What should the philosophy of the future[i] look like? My view is that whatever the philosophy of the future should look like in detail, in any case it should be inherently bound up with cosmopolitanism.

So I’ll need to say something about the very idea of cosmopolitanism (see also Kleingeld, 2012; Hanna, 2018a; Kleingeld and Brown, 2019) by way of philosophical stage-setting. Notoriously, there’s no comprehensive, analytic definition of the term “cosmopolitanism” as it is used in either ordinary or specialized (say, legal, political, or scholarly) language, covering all actual and possible cases. It’s variously taken to refer to: globe-trotting sophistication; nihilistic, rootless, world-wandering libertinism; the general idea of “world citizenship”; a single world-state with global coercive authoritarian power; a tight federation of all nation-states, again with global coercive authoritarian power; or a loose, semi-coercive-authoritarian international federation of nation-states and related global institutions concerned with peace-keeping, criminal justice, human rights, social justice, international money flow and investment, or world-trade, like the United Nations, the International Court of Justice, the (plan for a) World Court of Human Rights, the World Bank, or the World Trade Organization. Nevertheless, the “cosmopolitanism” does have an original, core meaning.

What is that original, core meaning? As Kwame Anthony Appiah correctly and insightfully points out about “cosmopolitanism” in his same-named 2006 book:

Cosmopolitanism dates at least to the Cynics of the fourth century BC [and especially to Diogenes of Synope], who first coined the expression cosmopolitan, “citzen of the cosmos.” The formulation was meant to be paradoxical, and reflected the general Cynic skepticism toward custom and tradition. A citizen—a politēs—belonged to a particular polis, a city to which he or she owed loyalty. The cosmos referred to the world, not in the sense of the earth, in the sense of the universe. Talk of cosmopolitanism originally signalled, then, a rejection of the coventional view that every civilized person belonged to a community among communities. (Appiah, 2006: p. xiv)

In short, the original, core meaning of “cosmopolitanism”expresses a serious critique of existing political communities and States; a thoroughgoing rejection of fervid, divisive, exclusionary, loyalist commitments to convention, custom, identity, or tradition; and a robustly universalist outlook in morality and politics, encompassing not only the Earth but also other inhabited worlds if any, and also traveling between worlds, and, finally, the entire natural universe.

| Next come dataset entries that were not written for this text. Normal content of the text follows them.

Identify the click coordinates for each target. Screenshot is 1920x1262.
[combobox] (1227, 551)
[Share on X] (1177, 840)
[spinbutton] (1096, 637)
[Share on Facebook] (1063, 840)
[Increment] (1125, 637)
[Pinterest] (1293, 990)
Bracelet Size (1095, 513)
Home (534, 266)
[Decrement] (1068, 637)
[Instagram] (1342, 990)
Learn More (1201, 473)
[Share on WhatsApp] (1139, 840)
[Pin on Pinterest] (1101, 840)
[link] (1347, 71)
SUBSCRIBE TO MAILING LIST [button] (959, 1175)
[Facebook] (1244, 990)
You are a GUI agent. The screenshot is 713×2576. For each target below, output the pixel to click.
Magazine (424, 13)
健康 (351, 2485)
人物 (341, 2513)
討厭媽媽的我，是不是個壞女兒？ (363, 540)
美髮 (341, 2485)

I believe that there is a conception of real philosophy that corresponds directly to this original, core meaning of “cosmopolitanism”—what I call borderless philosophy (see, e.g., Hanna et al., 2018-2024). Now, what do I mean by that label?

Here’s what I mean by “philosophy.” By philosophy, aka real philosophy, I mean authentic (as opposed to inauthentic, uncommitted), serious (as opposed to superficial), synoptic reflection on and thinking about the human condition in all its manifold variety and ineluctably embedded in its broader and wider natural and social world.

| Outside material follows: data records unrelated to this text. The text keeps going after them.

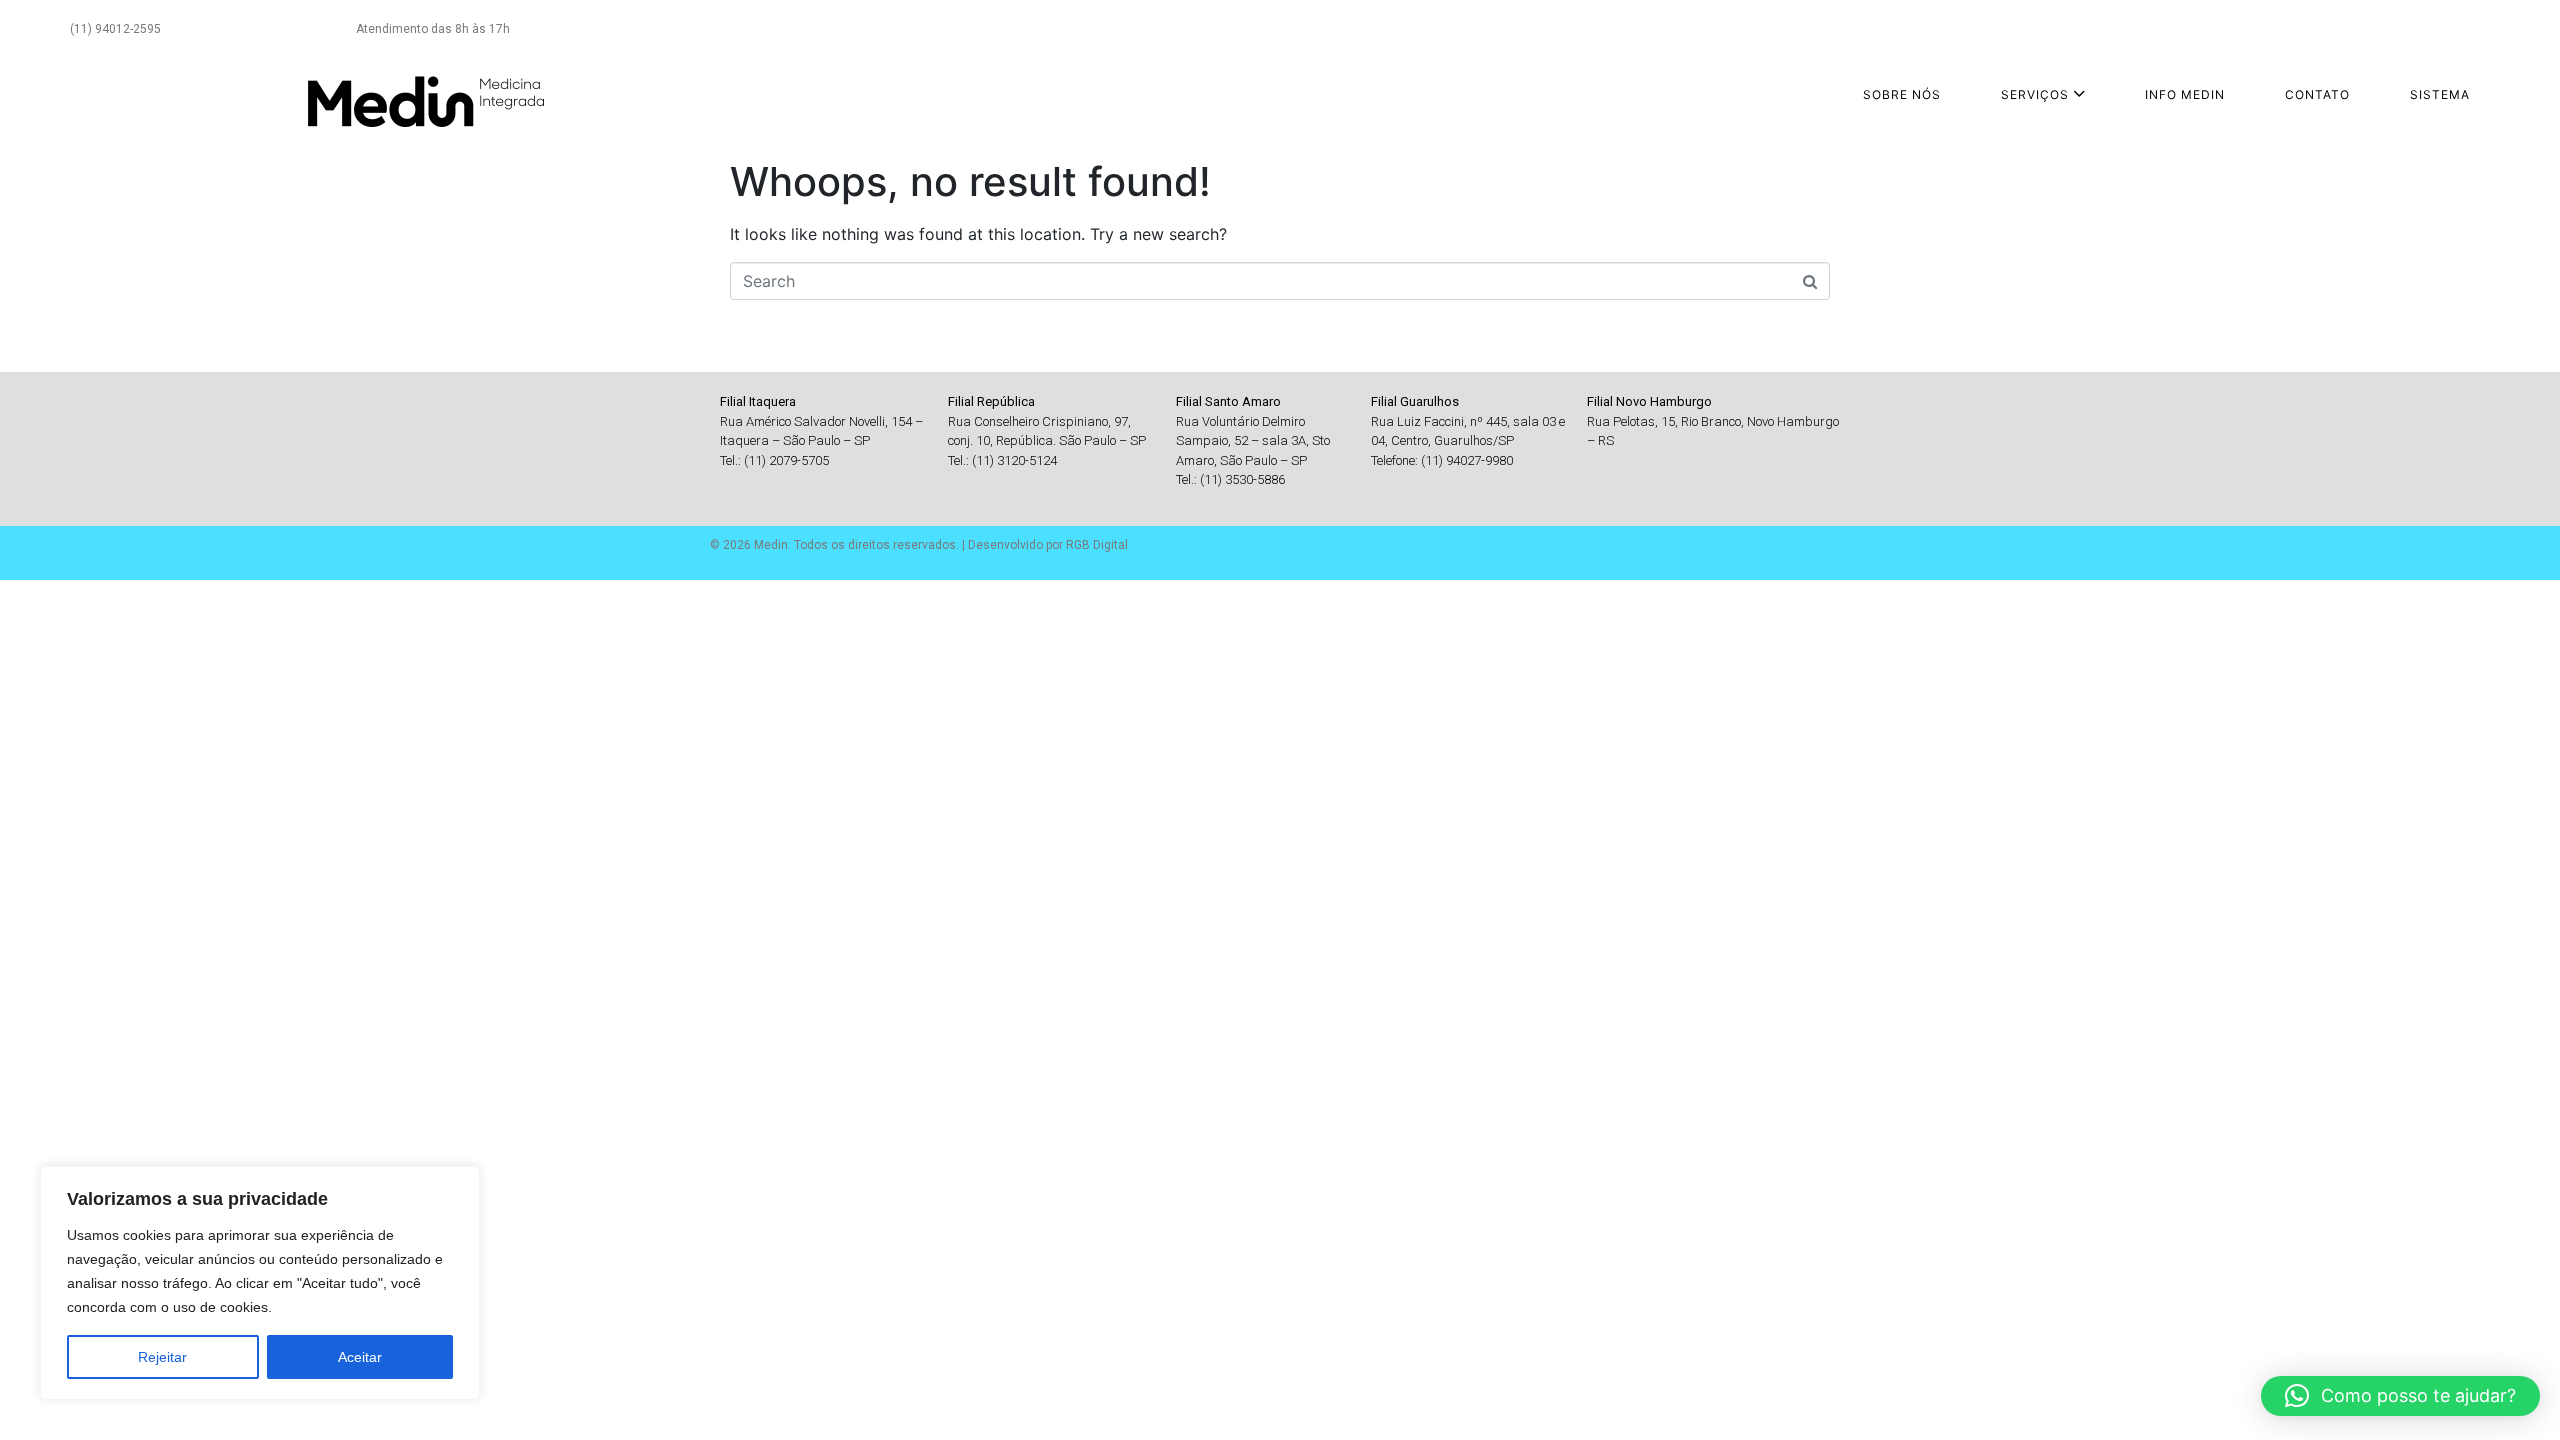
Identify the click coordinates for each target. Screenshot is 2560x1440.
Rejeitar (162, 1357)
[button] (2400, 1396)
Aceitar (360, 1357)
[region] (260, 1283)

And here’s what I mean by “borderless.” According to a broadly Kantian dignitarian philosophy, all human persons (aka people) are non-quantifiably absolutely intrinsically objectively valuable, which is to say that they have dignity, or worth (in German: Würde), and as a consequence of that, they are all morally obligated to respect each other sufficiently, and to be actively concerned for each other’s well-being and happiness—call this kindness—as well as for their own well-being and happiness (Hanna, 2023a, 2023b). Now, because the Earth is a sphere, and because people all live on that sphere within essentially interconnecting surface-spaces, and “no one ha[s] more of a right than another to be on a place on the earth” (Kant, 1795/1996: p. 329, Ak 8: 358), they must share the Earth with each other. People are essentially embodied conscious animals living in forward-directed time, and living in spaces whose inherent directions (up-down, right-left, back-front, etc.) are all centered on, and determined by, the first-persons embedded in those spaces (Hanna and Maiese, 2009). In order to live, and in order to live well and be happy, people need to be able to occupy certain special spaces in which they eat, rest or work, sleep, have intimate emotional relationships and/or families, etc.—let’s call them homes—and also to move freely across the surface of the Earth, without having their dignity violated, and without violating others’ dignity.

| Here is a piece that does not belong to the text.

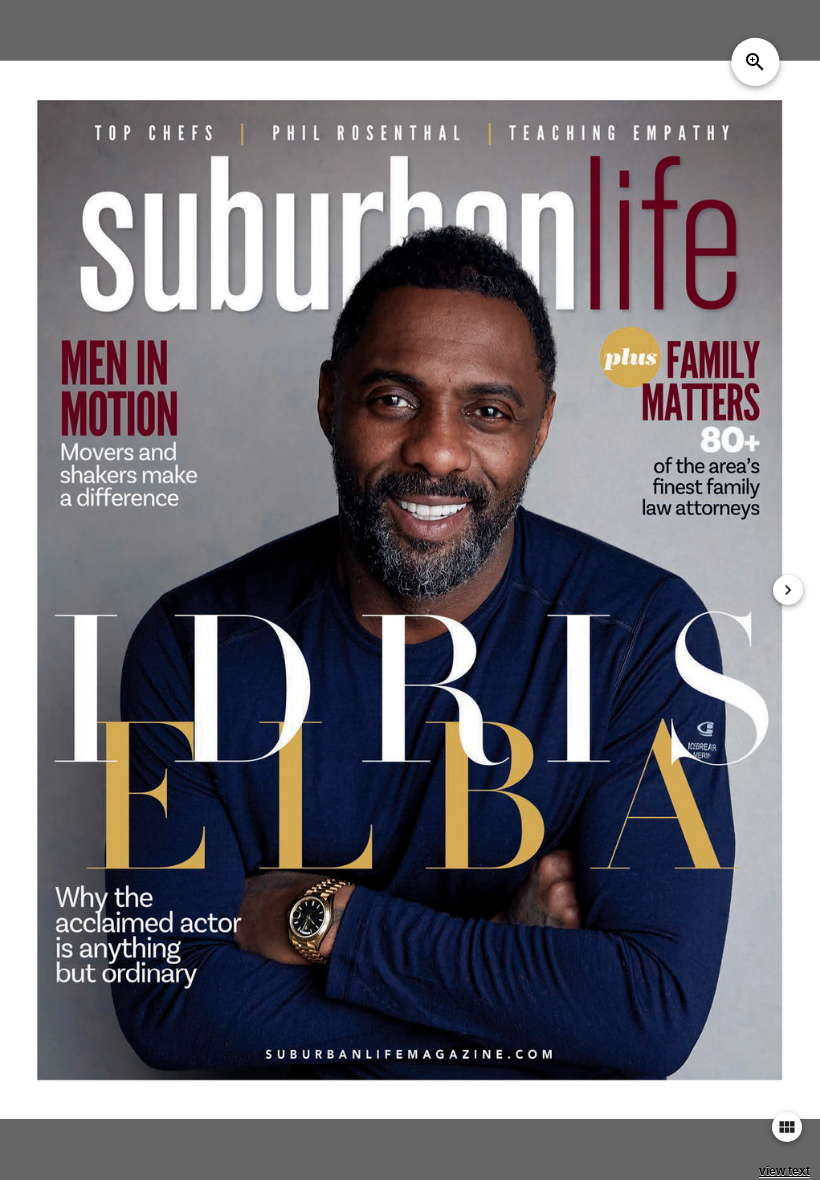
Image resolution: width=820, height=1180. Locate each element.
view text (784, 1171)
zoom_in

By sharp contrast, everyone also accidentally or contingently belongs to one or more arbitrarily-established social institutions, nation-States, that occupy arbitrarily-divided areas of the Earth’s surface, and are ruled by special groups of people called governments, whose rule is enforced by police and armies. The function of governments is to issue commands of various kinds, without regard to their specific moral content, justified instead by political authority, backed up by force or the threat of force (aka coercion), for the purpose of protecting various self-interests of certain people specifically enclosed, governed, and controlled by that nation-state, call them citizens. Other people who live within these nation-states, and are also controlled by those states, but are not citizens of them, are foreigners (étrangères, Ausländer, etc).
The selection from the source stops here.